On Saturday night, America’s most prominent conservative love-in, the Conservative Policy Action Conference (CPAC), closed with an apocalyptic message. Dystopian nightmares replaced the sunny optimism of “Morning in America” as Trump lumbered through a two-hour long, policy-light invective before a smaller-than-hoped-for crowd.
As the Guardian put it, “There was no doubt that former president Trump remained the big fish at the National Harbor in Maryland – but in a smaller pond.”

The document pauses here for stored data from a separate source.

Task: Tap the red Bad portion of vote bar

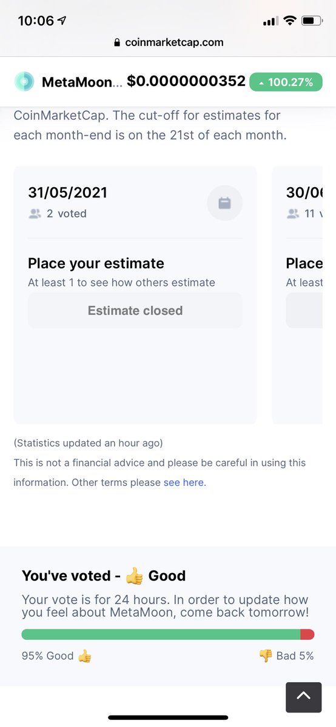Action: (x=307, y=634)
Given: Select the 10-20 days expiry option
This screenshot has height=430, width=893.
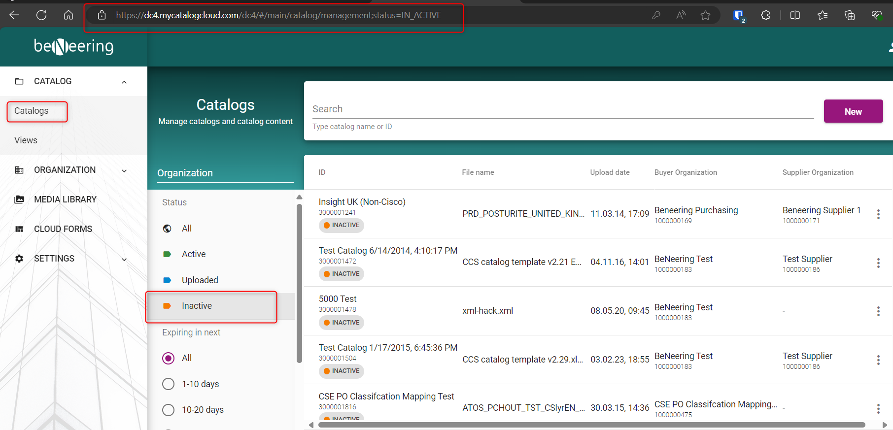Looking at the screenshot, I should point(169,410).
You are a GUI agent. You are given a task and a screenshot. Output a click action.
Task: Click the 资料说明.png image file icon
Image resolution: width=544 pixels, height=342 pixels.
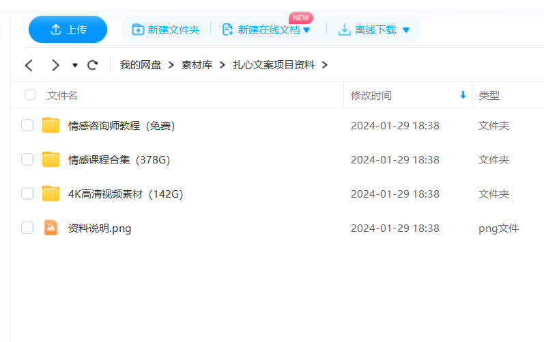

This observation illustrates the ridiculous media opinion of Trump. On the one hand, the talking heads deny Trump is toast. On the other hand, they cannot ignore that Trump 2023 is a shadow of Trump 2015. The common wisdom is that Trump will win the primaries and lose the general.
That seems reasonable. A neutral analyst has to ask where Trump will find the additional votes to win a presidential election. Even if the MAGAs remain loyal, who will vote for Trump in 2024 that did not vote for him in 2020? What has Trump done in the last two years to convert a never-Trumper into a Trump enthusiast?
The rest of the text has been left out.